-- START OF Supplied records --

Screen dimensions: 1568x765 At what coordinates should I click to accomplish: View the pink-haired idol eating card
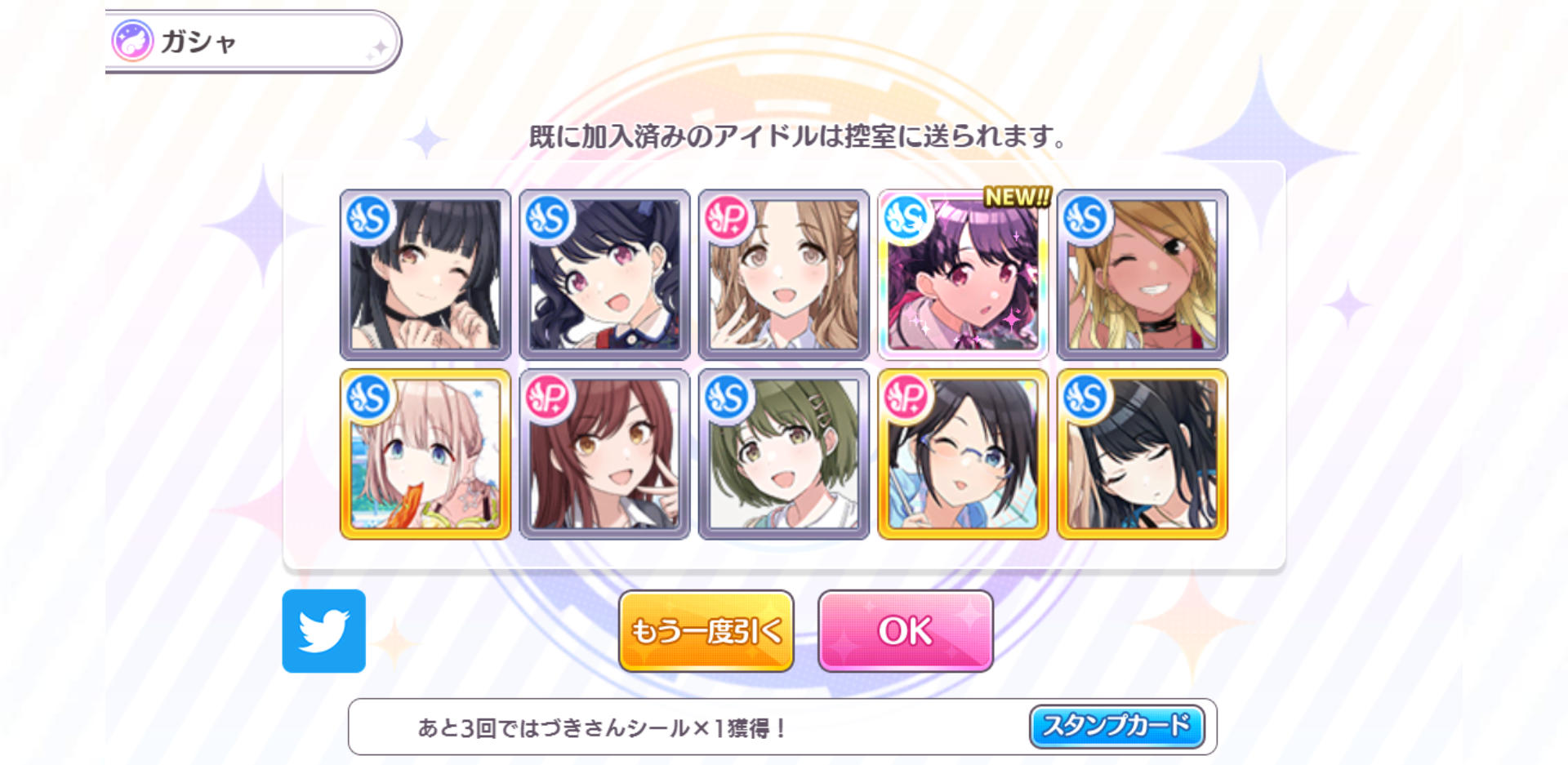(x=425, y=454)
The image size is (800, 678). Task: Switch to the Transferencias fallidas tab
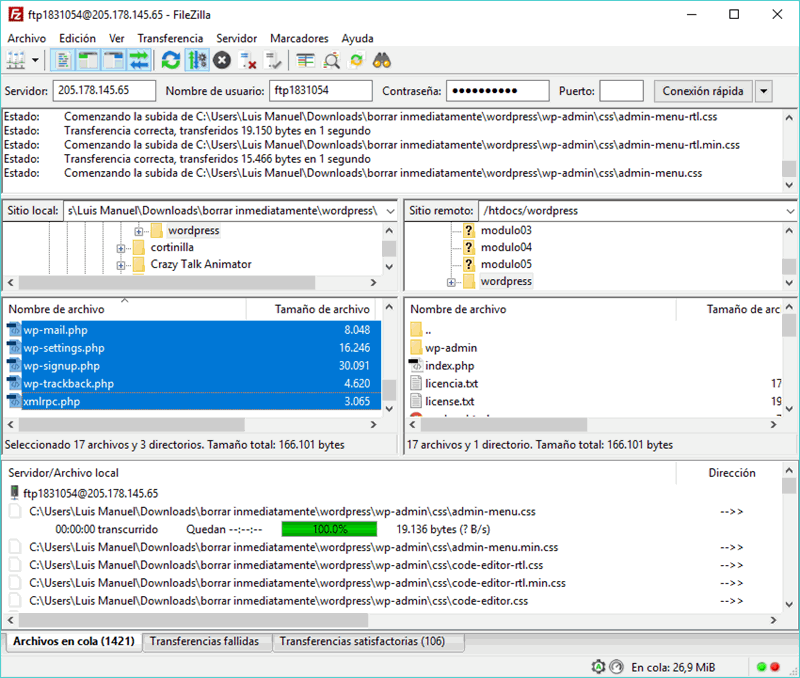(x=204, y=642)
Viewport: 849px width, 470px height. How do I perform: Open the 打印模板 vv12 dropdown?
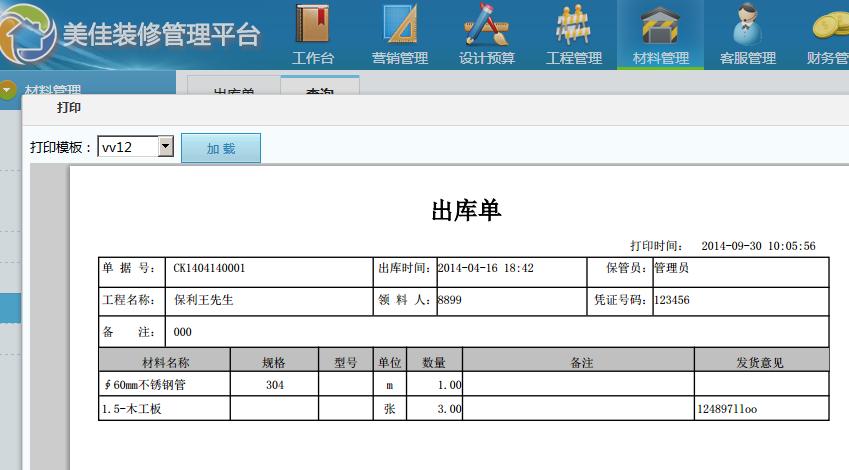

-- END OF Supplied records --

=== Exercise prompt ===
Rewrite all the entries above with "dropdown" replaced by "menu", keeping everything else unchanged and leaving out the pictures.

=== Response to this exercise ===
Screen dimensions: 1568x765 At what coordinates should I click to accomplish: View the pink-haired idol eating card
(x=425, y=454)
The image size is (800, 678). Task: Switch to the Transferencias fallidas tab
(x=204, y=642)
Viewport: 849px width, 470px height. How do I perform: Open the 打印模板 vv12 menu?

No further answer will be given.